What is asked: Print the material exactly as it appears, everything from the line containing "Where should I click to: Go" down to the line containing "Action: (632, 22)", both of those lines included.

Dataset records
● ● ● ●

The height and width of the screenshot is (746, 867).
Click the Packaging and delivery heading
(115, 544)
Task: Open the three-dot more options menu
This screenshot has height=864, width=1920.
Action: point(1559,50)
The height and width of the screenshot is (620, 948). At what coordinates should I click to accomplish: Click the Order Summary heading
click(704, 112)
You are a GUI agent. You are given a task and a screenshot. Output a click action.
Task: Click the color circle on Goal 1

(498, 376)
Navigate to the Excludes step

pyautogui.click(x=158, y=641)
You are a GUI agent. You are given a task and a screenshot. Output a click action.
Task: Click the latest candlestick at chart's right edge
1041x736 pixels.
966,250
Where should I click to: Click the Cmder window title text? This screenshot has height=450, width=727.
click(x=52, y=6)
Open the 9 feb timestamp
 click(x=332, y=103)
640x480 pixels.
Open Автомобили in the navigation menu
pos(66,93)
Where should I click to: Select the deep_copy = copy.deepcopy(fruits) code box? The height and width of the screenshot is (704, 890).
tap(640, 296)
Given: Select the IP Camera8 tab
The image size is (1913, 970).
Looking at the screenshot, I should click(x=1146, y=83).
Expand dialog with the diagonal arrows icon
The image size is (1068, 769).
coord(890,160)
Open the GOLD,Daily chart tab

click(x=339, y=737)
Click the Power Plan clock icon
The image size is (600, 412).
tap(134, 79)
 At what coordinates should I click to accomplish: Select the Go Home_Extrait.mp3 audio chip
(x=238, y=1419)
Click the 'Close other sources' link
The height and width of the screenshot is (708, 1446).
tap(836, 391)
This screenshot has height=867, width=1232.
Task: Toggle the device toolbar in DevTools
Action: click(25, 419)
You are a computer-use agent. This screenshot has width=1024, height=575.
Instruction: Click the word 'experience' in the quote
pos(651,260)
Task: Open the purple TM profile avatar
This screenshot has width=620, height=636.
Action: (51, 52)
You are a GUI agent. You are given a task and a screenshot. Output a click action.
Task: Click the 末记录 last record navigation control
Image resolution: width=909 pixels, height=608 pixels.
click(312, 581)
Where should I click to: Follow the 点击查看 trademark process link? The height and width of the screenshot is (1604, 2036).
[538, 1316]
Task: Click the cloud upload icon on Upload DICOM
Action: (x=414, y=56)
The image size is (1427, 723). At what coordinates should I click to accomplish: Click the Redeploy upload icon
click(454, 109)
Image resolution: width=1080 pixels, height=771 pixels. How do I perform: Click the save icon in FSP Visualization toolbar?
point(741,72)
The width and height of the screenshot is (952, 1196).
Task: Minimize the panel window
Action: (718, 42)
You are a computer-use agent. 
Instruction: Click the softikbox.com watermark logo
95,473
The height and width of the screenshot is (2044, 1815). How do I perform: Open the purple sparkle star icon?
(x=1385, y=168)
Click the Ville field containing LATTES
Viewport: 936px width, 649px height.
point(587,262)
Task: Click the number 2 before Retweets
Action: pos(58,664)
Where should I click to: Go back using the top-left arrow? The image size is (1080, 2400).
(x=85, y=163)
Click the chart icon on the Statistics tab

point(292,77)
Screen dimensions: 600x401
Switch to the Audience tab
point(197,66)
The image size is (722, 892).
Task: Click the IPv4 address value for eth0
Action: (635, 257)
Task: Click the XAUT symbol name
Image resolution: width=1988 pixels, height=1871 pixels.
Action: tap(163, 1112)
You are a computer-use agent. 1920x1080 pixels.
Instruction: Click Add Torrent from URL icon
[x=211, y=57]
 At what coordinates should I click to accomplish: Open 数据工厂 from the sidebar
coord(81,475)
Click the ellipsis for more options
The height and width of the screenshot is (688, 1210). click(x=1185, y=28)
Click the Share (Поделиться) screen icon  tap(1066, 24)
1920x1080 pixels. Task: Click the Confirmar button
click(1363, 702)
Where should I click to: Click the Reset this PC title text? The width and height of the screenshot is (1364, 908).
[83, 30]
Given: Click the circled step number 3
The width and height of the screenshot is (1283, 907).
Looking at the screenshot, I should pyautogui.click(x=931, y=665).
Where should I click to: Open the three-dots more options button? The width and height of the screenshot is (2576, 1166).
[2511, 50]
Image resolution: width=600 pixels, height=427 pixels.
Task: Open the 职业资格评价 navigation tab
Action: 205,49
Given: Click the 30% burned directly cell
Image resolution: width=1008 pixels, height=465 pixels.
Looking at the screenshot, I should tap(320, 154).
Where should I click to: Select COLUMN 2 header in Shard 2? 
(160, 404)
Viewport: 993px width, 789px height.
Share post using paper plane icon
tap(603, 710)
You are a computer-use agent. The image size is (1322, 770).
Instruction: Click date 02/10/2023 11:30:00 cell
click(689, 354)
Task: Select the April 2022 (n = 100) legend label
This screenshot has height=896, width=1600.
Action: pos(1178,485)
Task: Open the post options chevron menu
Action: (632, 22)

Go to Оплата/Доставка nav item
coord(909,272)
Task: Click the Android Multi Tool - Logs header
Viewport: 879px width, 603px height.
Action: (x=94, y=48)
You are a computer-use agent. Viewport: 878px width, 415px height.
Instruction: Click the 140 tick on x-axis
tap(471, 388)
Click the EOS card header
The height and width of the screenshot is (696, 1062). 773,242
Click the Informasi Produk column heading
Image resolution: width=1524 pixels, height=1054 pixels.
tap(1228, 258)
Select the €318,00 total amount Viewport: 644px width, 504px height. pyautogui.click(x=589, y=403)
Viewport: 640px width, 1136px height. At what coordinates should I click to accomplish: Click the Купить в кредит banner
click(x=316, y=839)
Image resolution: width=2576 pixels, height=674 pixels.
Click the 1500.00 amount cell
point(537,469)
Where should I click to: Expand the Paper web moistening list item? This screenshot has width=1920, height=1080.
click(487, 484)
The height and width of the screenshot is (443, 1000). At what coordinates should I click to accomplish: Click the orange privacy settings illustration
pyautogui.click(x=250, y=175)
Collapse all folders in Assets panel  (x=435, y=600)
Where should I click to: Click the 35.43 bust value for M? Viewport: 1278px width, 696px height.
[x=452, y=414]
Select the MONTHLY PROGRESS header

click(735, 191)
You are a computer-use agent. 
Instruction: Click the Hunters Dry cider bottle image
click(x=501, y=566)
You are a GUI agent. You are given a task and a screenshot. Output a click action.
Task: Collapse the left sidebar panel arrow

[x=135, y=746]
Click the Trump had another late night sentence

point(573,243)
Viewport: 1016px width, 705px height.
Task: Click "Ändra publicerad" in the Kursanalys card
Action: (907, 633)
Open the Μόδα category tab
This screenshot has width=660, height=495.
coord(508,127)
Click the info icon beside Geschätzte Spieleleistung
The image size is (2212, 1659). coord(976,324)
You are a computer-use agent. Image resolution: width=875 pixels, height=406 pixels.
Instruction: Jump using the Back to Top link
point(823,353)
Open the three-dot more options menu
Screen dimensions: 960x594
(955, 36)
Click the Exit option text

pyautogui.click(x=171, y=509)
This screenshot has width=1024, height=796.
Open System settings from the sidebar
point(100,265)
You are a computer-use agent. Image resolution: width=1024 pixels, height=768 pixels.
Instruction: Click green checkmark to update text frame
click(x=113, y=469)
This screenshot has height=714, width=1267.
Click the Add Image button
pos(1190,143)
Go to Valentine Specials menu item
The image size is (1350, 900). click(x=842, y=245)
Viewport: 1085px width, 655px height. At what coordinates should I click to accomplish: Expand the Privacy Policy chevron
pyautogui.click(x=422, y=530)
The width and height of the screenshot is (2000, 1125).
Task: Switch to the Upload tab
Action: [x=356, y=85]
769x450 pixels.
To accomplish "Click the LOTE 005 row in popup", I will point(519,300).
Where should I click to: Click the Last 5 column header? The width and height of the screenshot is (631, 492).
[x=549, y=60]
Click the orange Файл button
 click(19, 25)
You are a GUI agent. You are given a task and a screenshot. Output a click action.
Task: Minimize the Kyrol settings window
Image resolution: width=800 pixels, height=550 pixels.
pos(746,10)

● ● ● ●

Response to the task:
Where should I click to: Go back using the top-left arrow? The image size is (1080, 2400).
(x=85, y=163)
Click the chart icon on the Statistics tab

point(292,77)
Screen dimensions: 600x401
Switch to the Audience tab
point(197,66)
The image size is (722, 892).
Task: Click the IPv4 address value for eth0
Action: (635, 257)
Task: Click the XAUT symbol name
Image resolution: width=1988 pixels, height=1871 pixels.
Action: tap(163, 1112)
You are a computer-use agent. 1920x1080 pixels.
Instruction: Click Add Torrent from URL icon
[x=211, y=57]
 At what coordinates should I click to accomplish: Open 数据工厂 from the sidebar
coord(81,475)
Click the ellipsis for more options
The height and width of the screenshot is (688, 1210). click(x=1185, y=28)
Click the Share (Поделиться) screen icon  tap(1066, 24)
1920x1080 pixels. Task: Click the Confirmar button
click(1363, 702)
Where should I click to: Click the Reset this PC title text? The width and height of the screenshot is (1364, 908).
[83, 30]
Given: Click the circled step number 3
The width and height of the screenshot is (1283, 907).
Looking at the screenshot, I should pyautogui.click(x=931, y=665).
Where should I click to: Open the three-dots more options button? The width and height of the screenshot is (2576, 1166).
[2511, 50]
Image resolution: width=600 pixels, height=427 pixels.
Task: Open the 职业资格评价 navigation tab
Action: 205,49
Given: Click the 30% burned directly cell
Image resolution: width=1008 pixels, height=465 pixels.
Looking at the screenshot, I should tap(320, 154).
Where should I click to: Select COLUMN 2 header in Shard 2? 
(160, 404)
Viewport: 993px width, 789px height.
Share post using paper plane icon
tap(603, 710)
You are a computer-use agent. The image size is (1322, 770).
Instruction: Click date 02/10/2023 11:30:00 cell
click(689, 354)
Task: Select the April 2022 (n = 100) legend label
This screenshot has height=896, width=1600.
Action: pos(1178,485)
Task: Open the post options chevron menu
Action: (632, 22)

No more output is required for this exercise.